Liberty or Laws – Who Are the Enemy? – The Government?
Liberty or Laws?
Who Are the Enemy?
The Government?
Gary Hunt
Outpost of Freedom
November 8, 2016
But when long trains of abuses and usurpations, pursuing invariably the same object evinces a design to reduce them under absolute despotism, it is their right, it is their duty, to throw off such government, and to provide for new guards for their future security.
Declaration of Independence – July 4, 1776
This revised version of Sons of Liberty #14, first published on August 22, 1995, is focused on two of the forms of dissolution of government that John Locke wrote of in his Second Treatise of Government, Chapter 19. Those forms, the second and third, are the ones that are quite demonstrable in the current presidential election, and are the most subversive form of dissolution.
Governments can be dissolved by a number of means. What used to be the most common was forceful encroachment by a conquering army. The effect was dissolution of the government and subsequent dissolution of the society, for every nation is composed of both government and society. Generally, under these circumstances, society was disrupted and scattered to the winds. This form of dissolution has not existed for quite some time.
Another is when an enemy dissolves government, and replaces that government with a government of their own choosing. The result, in this instance, is dissolution of government by non-violent means, and subsequent dissolution of the society, which is replaced, through a slow transitional process, by a society unlike the one that was the source of the original government.
We must not assume, in this circumstance, that the dissolution of government will, necessarily, take a forceful effort. The likelihood, in modern times, is that the dissolution of government, and subsequent dissolution of society will go unnoticed until history is revised and the transition is lost from existence, without a notice of its demise. Unless, of course, the efforts to dissolve the government and society is recognized in sufficient time to cast out the encroachers and restore both the society and the government.
If the form of government within a nation has any form of representative capacity, the means by which dissolution may occur will take one of three forms. First, the executive may begin to arbitrarily impose his will on the elected representatives and the people. Slowly the rule of law deviates from its original intent, and the dissolution process slowly occurs.

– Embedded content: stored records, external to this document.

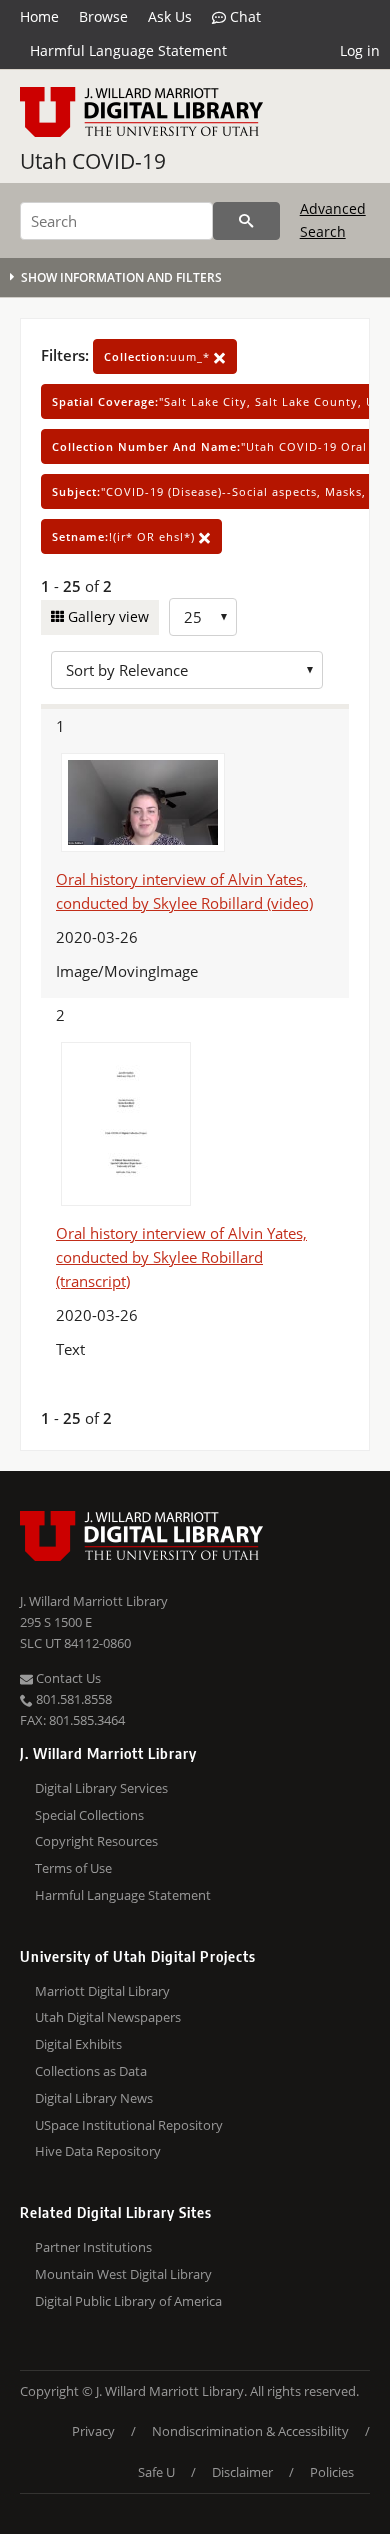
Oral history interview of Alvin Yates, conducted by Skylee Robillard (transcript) (181, 1257)
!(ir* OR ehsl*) (125, 536)
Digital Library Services (101, 1788)
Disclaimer (242, 2472)
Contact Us (67, 1678)
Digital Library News (94, 2098)
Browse (103, 16)
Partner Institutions (93, 2247)
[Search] (246, 221)
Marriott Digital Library (102, 1991)
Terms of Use (73, 1868)
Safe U (156, 2472)
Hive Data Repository (98, 2151)
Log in (360, 50)
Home (39, 16)
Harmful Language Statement (128, 50)
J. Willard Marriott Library (94, 1601)
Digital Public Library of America (128, 2301)
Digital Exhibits (78, 2044)
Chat (243, 16)
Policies (332, 2472)
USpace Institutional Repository (129, 2125)
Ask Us (170, 16)
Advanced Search (333, 219)
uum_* (159, 356)
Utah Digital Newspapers (108, 2017)
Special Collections (89, 1815)
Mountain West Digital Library (123, 2274)
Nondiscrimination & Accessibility (250, 2431)
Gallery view (106, 616)
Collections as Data (91, 2071)
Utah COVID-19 (93, 161)
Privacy (93, 2431)
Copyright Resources (96, 1841)
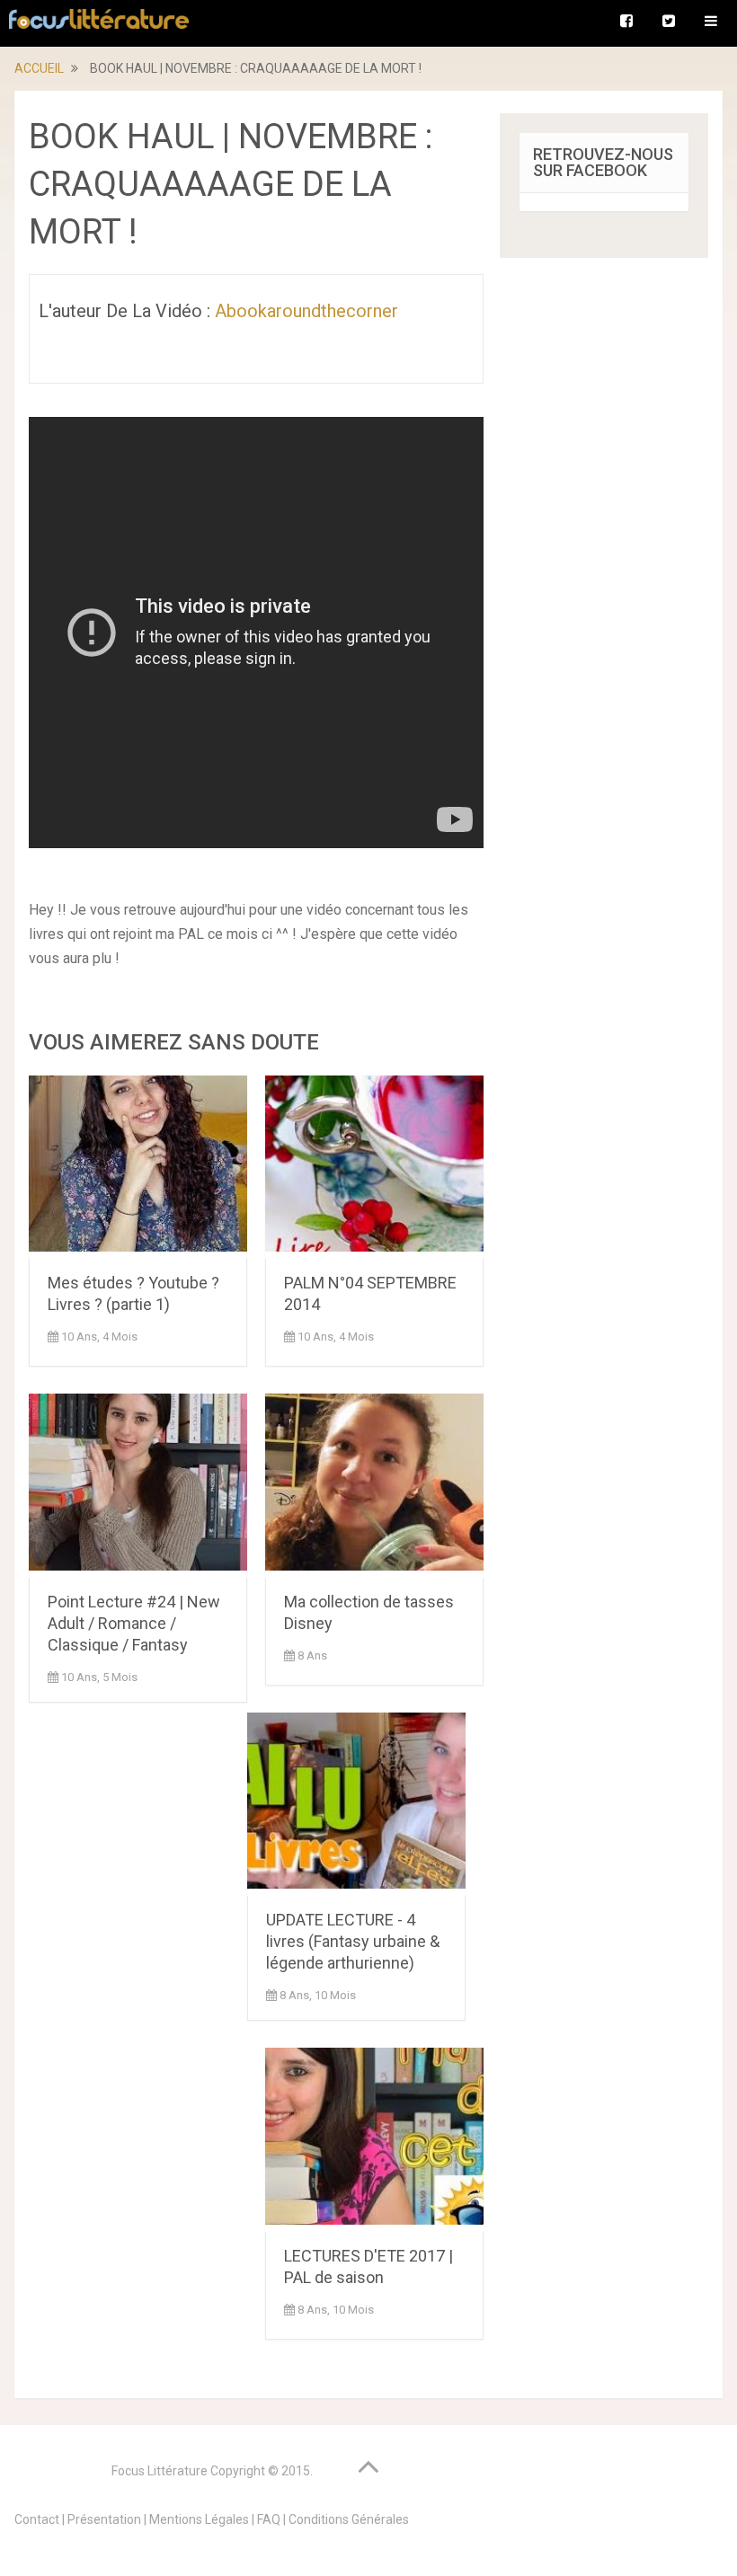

Second, by delivery of the people to the influence of a foreign power. Eventually, the legislative body finds themselves subjected to a set of rules not of their making, but to which they must adhere. Again, results in the demise of the government, as was originally intended, and the society as it becomes subject to that foreign power.
Third, when the trust bestowed upon the Legislature is betrayed, by whatever means, these same results of dissolution will occur. That trust, generally in the form of a constitution, forms a set of rules by which the government is empowered with the belief that it will abide by such contract. Faith is necessary because there is a need to pass power to government so that it can conduct its business. When that power is directed in violation of the trust, ultimately it will be used to dissolve the society. The question here is, is the government dissolved as well?
Governments, by the nature of its legislative authority, are created by, and subject to, the will of the people. They are creatures of the will of the people, and their purpose for existence is only to administer the rights of the people, to the extent delegated, for the preservation of property and the protection of the rights of the people.
There is no other purpose for government whose authority is of the people,
than the preservation and protection of the People’s rights and property.